== SOURCE TEXT
Assessing Multifamily Risk (and Opportunity)
GeoPhy Neighborhoods’ quantitative scores highlight hidden risks and opportunities that otherwise go unnoticed – unless your analysis taps our proprietary granular level of detail.
In recent weeks, we’ve shown you how GeoPhy Neighborhoods can identify properties in neighborhoods at highest risk of COVID-19-related layoffs and furloughs – whether because, as a lender, you need to initiate remediation efforts or because, as an investor, you need to understand any mounting risks in your CMBS investments.
Understanding risks such as these is one of the reasons we created GeoPhy Neighborhoods. Its ability to break submarkets down in much finer detail quickly puts investors and lenders’ evaluation of properties within the context of 90,000+ neighborhoods nationally. Traditional submarkets divide Chicago into 40 submarkets, for example, while our new data offering lets you easily evaluate 800 distinct GeoPhy Neighborhoods in Chicago.
====
== RECORD EXCERPTS
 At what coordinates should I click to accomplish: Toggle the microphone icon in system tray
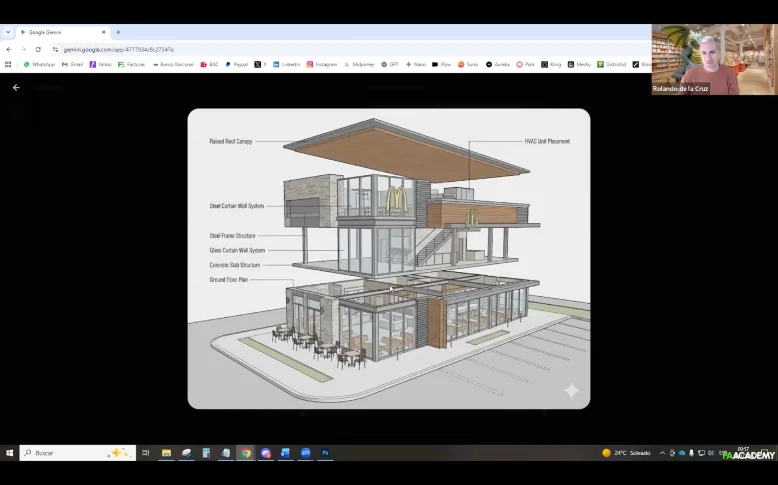(690, 453)
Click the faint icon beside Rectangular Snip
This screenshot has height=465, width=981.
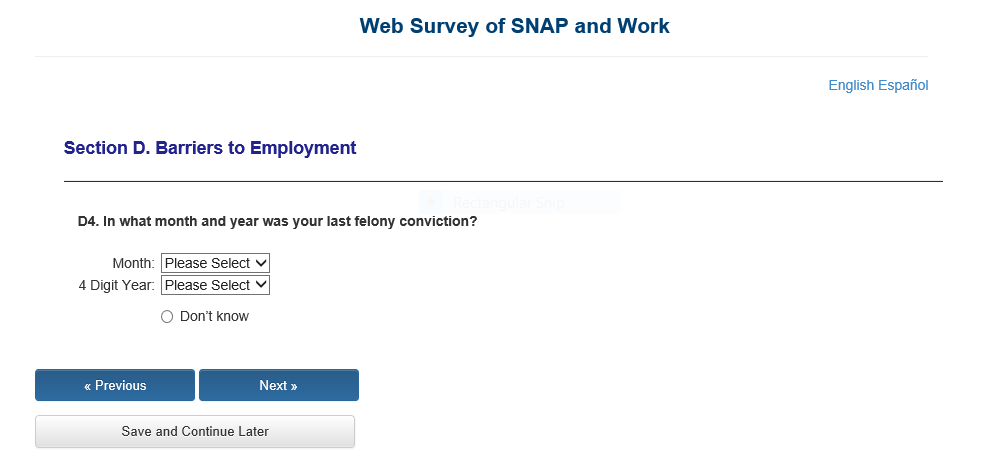tap(433, 203)
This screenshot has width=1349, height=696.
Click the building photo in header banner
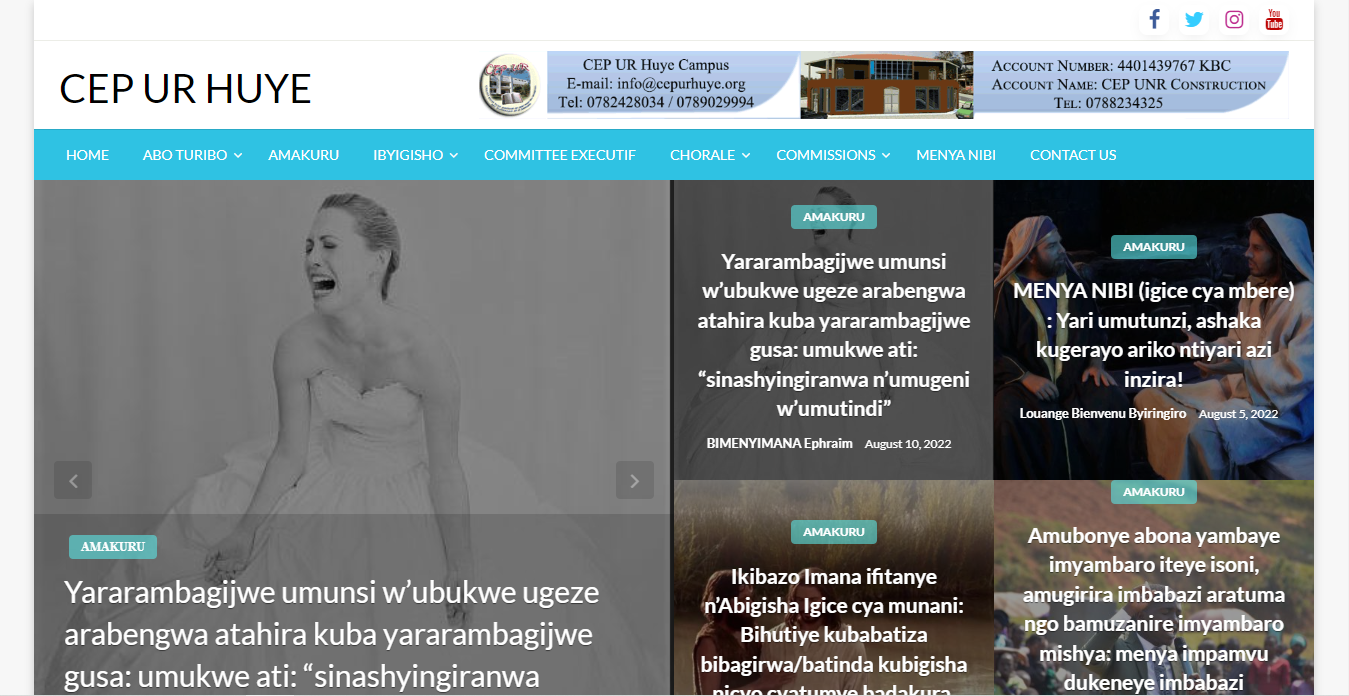(886, 85)
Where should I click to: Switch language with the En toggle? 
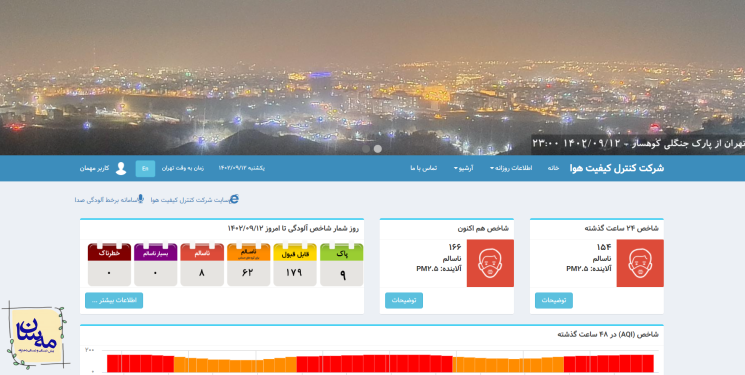point(145,168)
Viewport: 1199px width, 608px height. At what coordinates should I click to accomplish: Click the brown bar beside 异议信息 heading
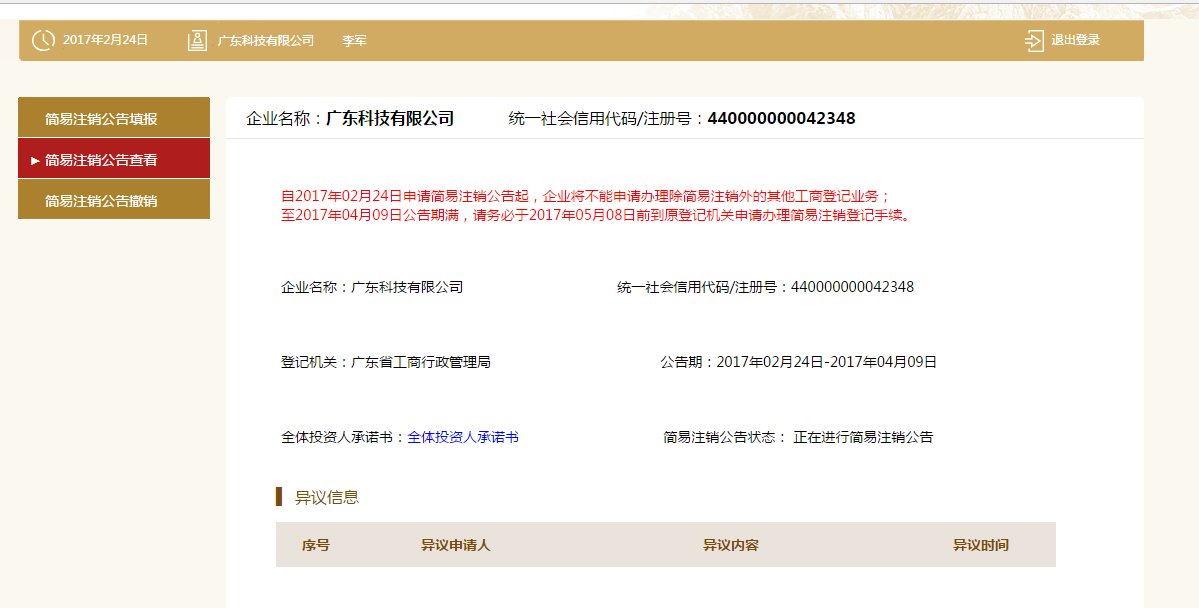[x=279, y=497]
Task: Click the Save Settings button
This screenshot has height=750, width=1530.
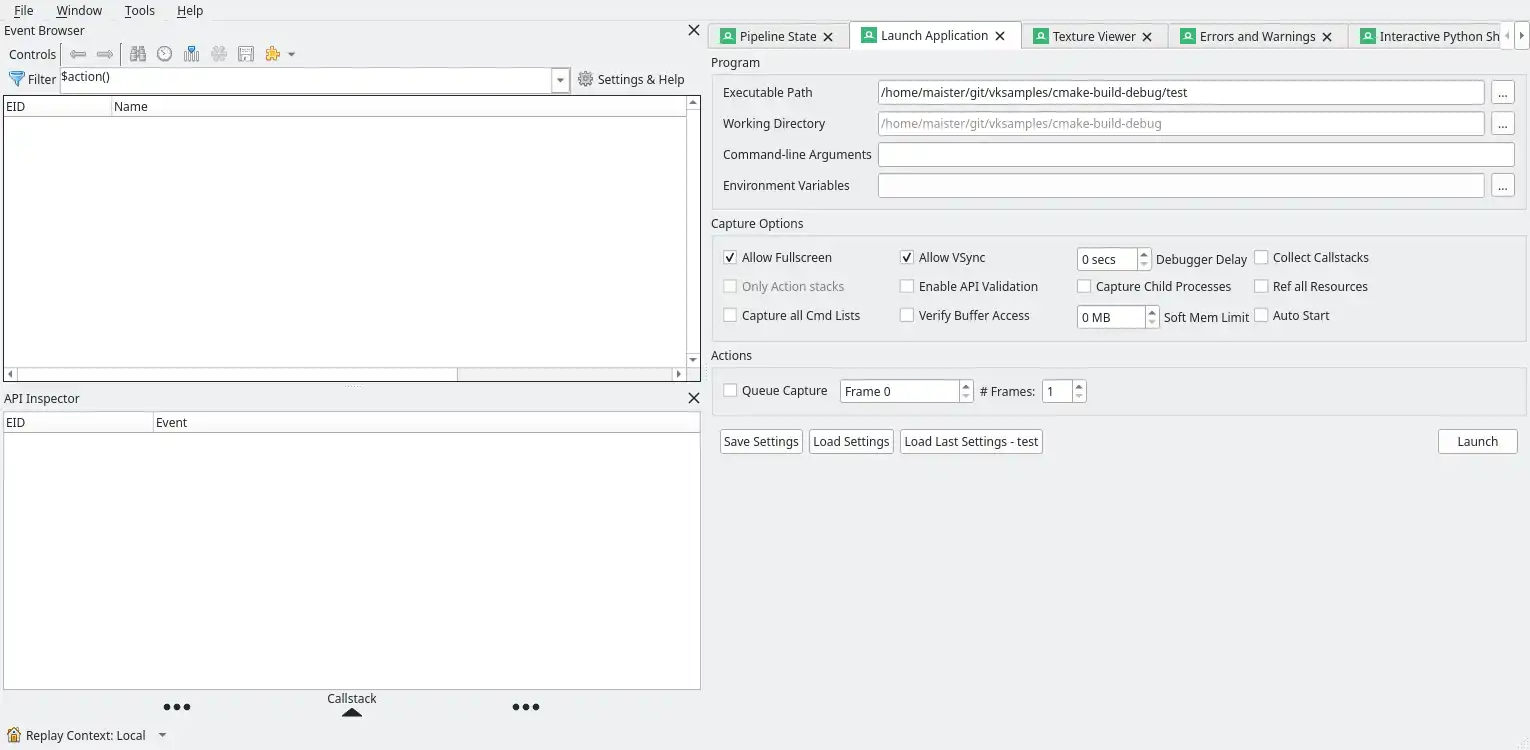Action: pos(761,442)
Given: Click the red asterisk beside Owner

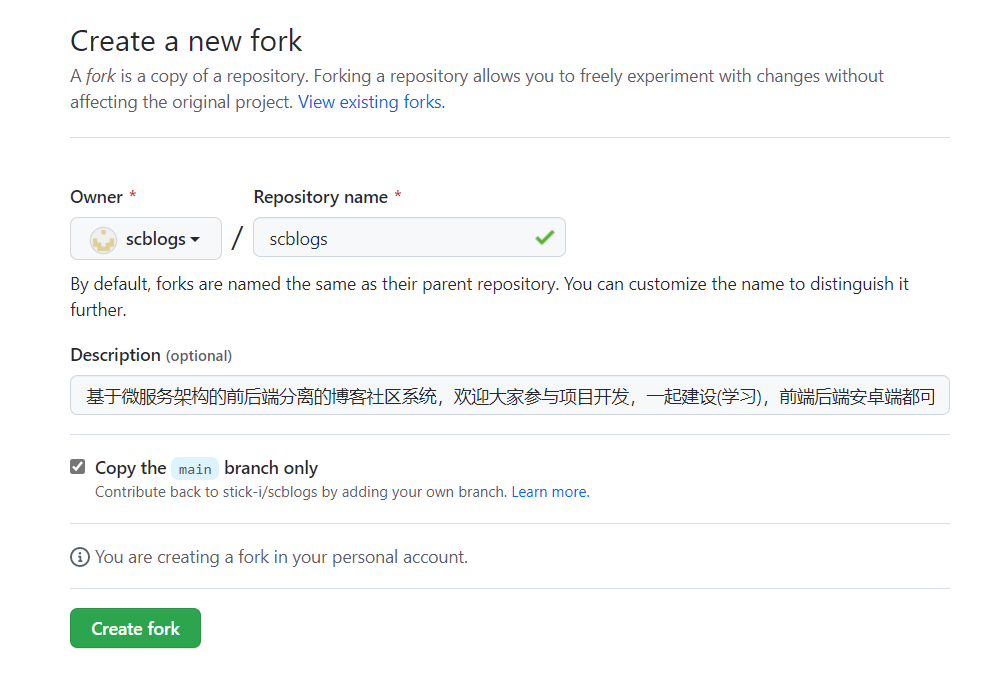Looking at the screenshot, I should pos(133,197).
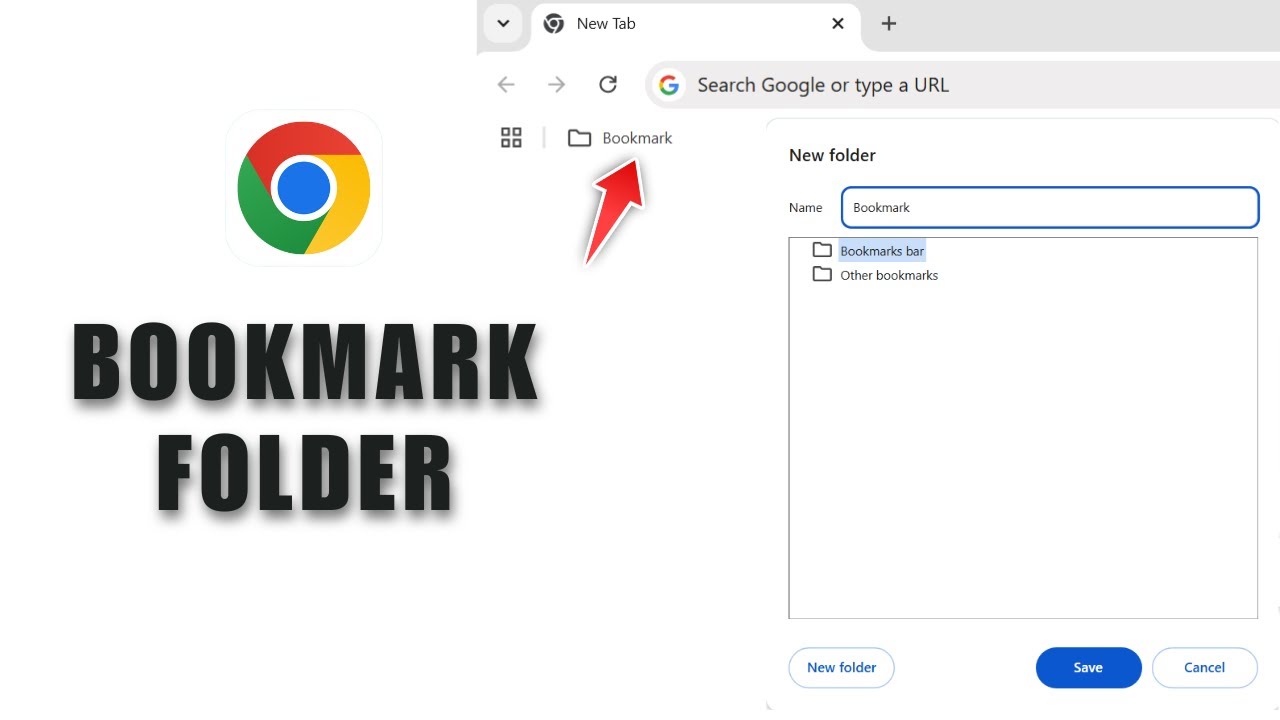
Task: Go forward with the forward arrow
Action: (x=557, y=85)
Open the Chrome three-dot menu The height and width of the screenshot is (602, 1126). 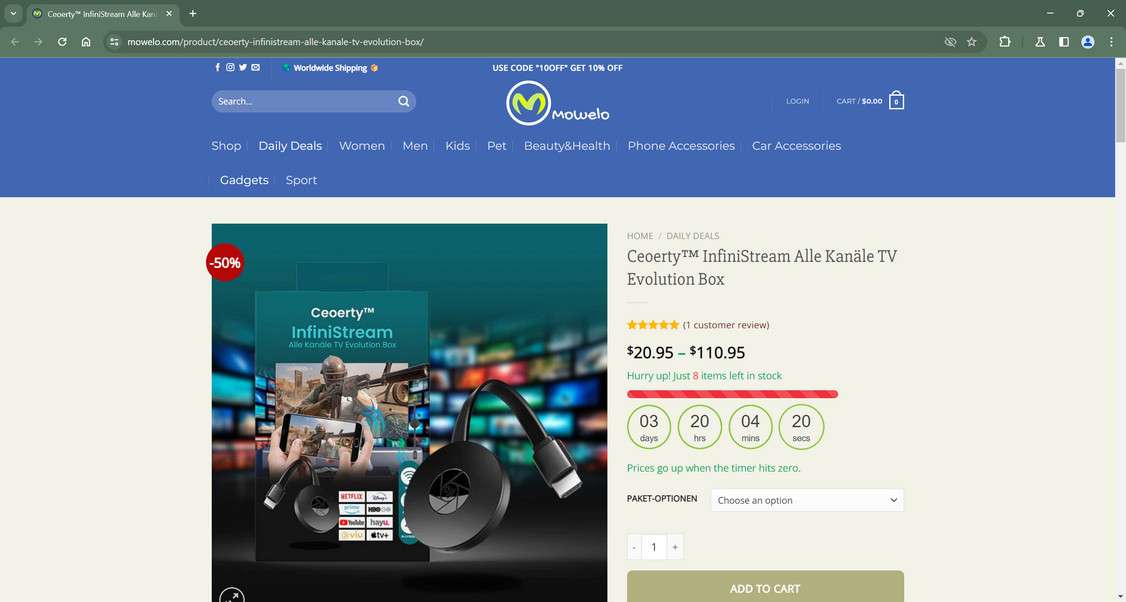pos(1111,42)
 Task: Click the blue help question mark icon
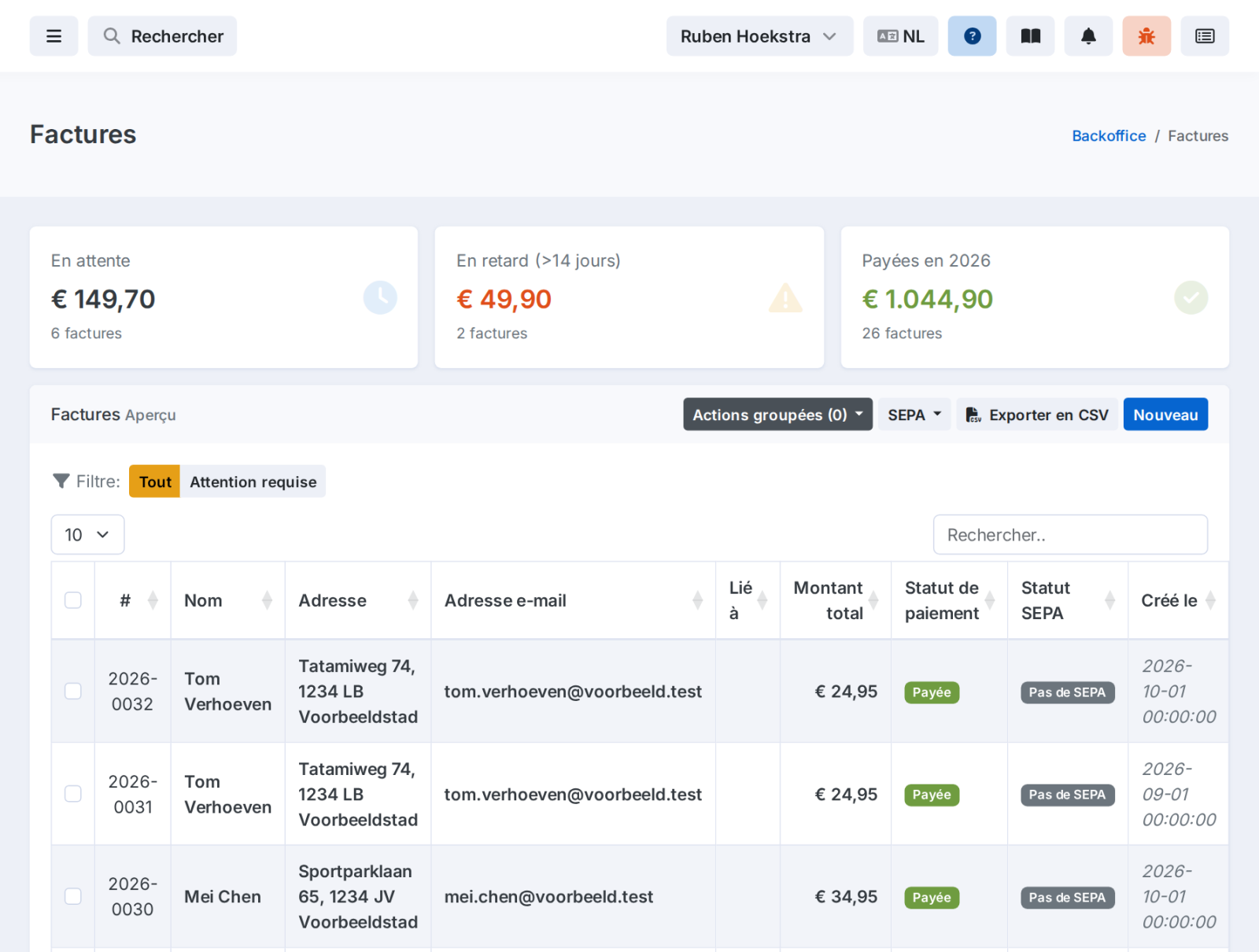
====
Please repeat the multifamily risk article word for word, starting with "Assessing Multifamily Risk" and going on through "level of detail.". None of the records are needed here.

Assessing Multifamily Risk (and Opportunity)
GeoPhy Neighborhoods’ quantitative scores highlight hidden risks and opportunities that otherwise go unnoticed – unless your analysis taps our proprietary granular level of detail.